* **WHAT IS BEING ASKED**: Convert the lines of the listing below into a Markdown table with the columns "Row" and "Entry", starting at the line that contains "Given: Select the 确认您的问题 step label" and ending with, and including, the line that contains "Open the Subtotals". Number each row and leave out any blank lines.

* **TASK INPUTS**:

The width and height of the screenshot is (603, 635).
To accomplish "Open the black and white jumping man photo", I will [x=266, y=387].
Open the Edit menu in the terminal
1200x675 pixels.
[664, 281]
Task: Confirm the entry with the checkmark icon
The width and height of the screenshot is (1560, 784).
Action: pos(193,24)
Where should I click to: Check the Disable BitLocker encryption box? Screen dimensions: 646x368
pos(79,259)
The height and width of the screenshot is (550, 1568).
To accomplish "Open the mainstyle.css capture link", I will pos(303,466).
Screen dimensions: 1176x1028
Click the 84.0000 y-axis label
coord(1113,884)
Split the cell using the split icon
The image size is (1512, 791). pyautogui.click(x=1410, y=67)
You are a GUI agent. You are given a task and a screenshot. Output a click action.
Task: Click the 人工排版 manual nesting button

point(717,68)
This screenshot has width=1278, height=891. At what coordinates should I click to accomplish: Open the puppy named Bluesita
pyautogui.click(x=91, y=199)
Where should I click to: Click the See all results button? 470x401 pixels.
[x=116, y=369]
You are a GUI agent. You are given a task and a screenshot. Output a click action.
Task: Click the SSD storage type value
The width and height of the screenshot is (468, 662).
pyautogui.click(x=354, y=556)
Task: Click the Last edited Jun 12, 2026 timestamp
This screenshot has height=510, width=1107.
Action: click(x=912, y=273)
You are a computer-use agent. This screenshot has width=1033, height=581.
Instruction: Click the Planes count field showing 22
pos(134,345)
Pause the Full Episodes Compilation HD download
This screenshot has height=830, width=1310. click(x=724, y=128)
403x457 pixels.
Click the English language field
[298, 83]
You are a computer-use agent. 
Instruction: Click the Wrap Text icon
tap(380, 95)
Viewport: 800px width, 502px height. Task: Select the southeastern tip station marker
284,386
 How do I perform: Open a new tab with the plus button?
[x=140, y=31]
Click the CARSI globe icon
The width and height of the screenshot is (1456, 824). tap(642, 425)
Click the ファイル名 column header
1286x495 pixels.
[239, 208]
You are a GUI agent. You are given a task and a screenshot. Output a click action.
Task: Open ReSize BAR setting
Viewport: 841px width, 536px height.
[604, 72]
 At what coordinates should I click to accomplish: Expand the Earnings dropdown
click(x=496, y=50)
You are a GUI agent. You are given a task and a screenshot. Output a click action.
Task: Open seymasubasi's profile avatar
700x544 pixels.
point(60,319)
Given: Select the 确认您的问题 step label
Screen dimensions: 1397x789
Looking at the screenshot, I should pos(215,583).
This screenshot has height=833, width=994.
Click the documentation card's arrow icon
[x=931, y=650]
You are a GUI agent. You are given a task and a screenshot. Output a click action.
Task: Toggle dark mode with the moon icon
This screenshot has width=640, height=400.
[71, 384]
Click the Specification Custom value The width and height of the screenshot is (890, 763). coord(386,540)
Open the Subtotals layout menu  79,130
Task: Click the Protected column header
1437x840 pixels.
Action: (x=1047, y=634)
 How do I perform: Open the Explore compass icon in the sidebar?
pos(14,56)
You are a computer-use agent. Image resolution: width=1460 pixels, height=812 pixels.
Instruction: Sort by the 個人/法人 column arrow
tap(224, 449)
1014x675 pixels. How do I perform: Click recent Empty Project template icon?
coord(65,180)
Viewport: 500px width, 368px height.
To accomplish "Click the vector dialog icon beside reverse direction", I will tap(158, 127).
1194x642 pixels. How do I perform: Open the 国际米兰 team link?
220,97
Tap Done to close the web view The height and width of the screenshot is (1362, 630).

* **RESULT OF THIS TASK**:
| Row | Entry |
|---|---|
| 1 | Given: Select the 确认您的问题 step label |
| 2 | Screen dimensions: 1397x789 |
| 3 | Looking at the screenshot, I should pos(215,583). |
| 4 | This screenshot has height=833, width=994. |
| 5 | Click the documentation card's arrow icon |
| 6 | [x=931, y=650] |
| 7 | You are a GUI agent. You are given a task and a screenshot. Output a click action. |
| 8 | Task: Toggle dark mode with the moon icon |
| 9 | This screenshot has width=640, height=400. |
| 10 | [71, 384] |
| 11 | Click the Specification Custom value The width and height of the screenshot is (890, 763). coord(386,540) |
| 12 | Open the Subtotals layout menu  79,130 |